Americans with telescopes, cameras and protective glasses staked out viewing spots along a narrow corridor from Oregon to South Carolina to watch the moon blot out the midday sun Monday in what promised to be the most observed and photographed eclipse in history.
Eclipse-watchers everywhere — and millions were expected to peer at the sun — fretted about the weather and hoped for clear skies for the first total solar eclipse to sweep coast-to-coast across the U.S. in practically a century.
As he set up telescopes, Ray Cooper, a volunteer with the Oregon Museum of Science and Industry in Salem, worried offshore clouds might roll in and spoil the less than two-minute show.
“If it stays like this, it will be perfect,” Cooper said on the eve of the big day. He has seen full solar eclipses before, but never so close to home, making this one extra special.
With 200 million people within a day’s drive of Monday’s path of totality, towns and parks braced for monumental crowds.
In Salem, a field outside the state fairgrounds was transformed into a campground in advance of an eclipse-watching party for 8,500, courtesy of the Oregon Museum of Science and Industry.
“It’s one of those ‘check the box’ kind of things in life,” said Hilary O’Hollaren, who drove 30 miles from Portland with her two teenagers and a tent, plus a couple friends.
Astronomers consider a full solar eclipse the grandest of cosmic spectacles.

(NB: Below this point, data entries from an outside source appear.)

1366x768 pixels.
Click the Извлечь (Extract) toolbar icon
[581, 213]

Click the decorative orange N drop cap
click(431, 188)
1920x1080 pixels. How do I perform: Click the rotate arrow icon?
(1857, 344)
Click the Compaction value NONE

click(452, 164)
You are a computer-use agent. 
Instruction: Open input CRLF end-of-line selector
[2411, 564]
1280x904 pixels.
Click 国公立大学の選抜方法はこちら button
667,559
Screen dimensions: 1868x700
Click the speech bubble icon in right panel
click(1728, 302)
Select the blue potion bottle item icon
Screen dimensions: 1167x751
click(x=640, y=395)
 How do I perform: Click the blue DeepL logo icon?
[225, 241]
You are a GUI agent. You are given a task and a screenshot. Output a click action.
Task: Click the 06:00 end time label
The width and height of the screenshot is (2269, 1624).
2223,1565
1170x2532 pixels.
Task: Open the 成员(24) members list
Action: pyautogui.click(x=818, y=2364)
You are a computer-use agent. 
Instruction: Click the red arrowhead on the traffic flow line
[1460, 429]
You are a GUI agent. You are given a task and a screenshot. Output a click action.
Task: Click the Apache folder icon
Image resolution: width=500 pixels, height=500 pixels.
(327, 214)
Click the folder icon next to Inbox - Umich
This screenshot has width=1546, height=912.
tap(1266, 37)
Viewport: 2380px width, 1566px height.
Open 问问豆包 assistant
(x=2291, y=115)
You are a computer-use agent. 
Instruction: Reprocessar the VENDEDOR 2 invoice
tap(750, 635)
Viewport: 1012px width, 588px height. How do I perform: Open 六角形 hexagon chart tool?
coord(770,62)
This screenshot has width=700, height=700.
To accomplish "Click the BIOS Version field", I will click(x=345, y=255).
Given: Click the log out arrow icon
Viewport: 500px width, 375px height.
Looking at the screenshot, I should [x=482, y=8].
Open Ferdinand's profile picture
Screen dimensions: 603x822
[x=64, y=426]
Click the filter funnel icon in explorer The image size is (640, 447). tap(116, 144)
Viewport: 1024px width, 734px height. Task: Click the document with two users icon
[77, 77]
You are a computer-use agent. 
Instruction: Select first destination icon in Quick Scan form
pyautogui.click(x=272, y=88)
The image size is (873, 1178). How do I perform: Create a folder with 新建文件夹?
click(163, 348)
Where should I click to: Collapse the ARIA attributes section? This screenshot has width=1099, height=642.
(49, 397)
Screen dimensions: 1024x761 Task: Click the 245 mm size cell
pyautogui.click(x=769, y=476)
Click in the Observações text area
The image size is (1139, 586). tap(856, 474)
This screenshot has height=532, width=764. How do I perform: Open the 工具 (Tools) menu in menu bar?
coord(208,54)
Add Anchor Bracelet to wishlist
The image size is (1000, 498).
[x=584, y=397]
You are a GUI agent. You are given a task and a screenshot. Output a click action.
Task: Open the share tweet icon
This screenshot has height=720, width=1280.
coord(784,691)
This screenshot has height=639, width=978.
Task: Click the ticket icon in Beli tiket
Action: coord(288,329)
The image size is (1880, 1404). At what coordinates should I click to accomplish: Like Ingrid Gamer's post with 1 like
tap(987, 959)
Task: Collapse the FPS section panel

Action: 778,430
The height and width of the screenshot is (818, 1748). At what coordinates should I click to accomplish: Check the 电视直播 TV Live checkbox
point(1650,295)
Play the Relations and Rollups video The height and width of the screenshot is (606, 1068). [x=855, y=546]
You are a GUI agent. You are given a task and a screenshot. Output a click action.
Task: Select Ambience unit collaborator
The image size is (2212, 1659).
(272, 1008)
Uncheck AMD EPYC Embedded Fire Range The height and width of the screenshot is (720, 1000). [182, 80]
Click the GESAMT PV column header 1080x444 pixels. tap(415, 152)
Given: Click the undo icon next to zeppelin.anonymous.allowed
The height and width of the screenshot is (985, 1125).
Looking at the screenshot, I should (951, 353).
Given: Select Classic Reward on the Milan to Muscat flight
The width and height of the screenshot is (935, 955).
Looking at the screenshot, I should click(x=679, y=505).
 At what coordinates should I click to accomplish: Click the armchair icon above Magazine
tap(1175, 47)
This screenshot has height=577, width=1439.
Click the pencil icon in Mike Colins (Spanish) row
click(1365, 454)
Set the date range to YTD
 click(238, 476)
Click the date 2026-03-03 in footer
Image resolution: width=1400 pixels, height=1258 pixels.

The Earth, moon and sun line up perfectly every one to three years, briefly turning day into night for a sliver of the planet. But these sights normally are in no man’s land, like the vast Pacific or Earth’s poles. This will be the first eclipse of the social media era to pass through such a heavily populated area.
In a case of near-perfect celestial symmetry, the sun is 400 times the breadth of our moon and also 400 times farther away, so the two heavenly bodies look more or less the same size from our vantage point, and the moon can neatly cover up the sun.
The moon hasn’t thrown this much shade at the U.S. since 1918. That was the country’s last coast-to-coast total eclipse.
In fact, the U.S. mainland hasn’t seen a total solar eclipse since 1979 — and even then, only five states in the Northwest experienced total darkness.
Monday’s total eclipse will cast a shadow that will race through 14 states, entering near Lincoln City, Oregon, at 1:16 p.m. EDT, moving diagonally across the heartland over Casper, Wyoming, Carbondale, Illinois, and Nashville, Tennessee, and then exiting near Charleston, South Carolina, at 2:47 p.m. EDT.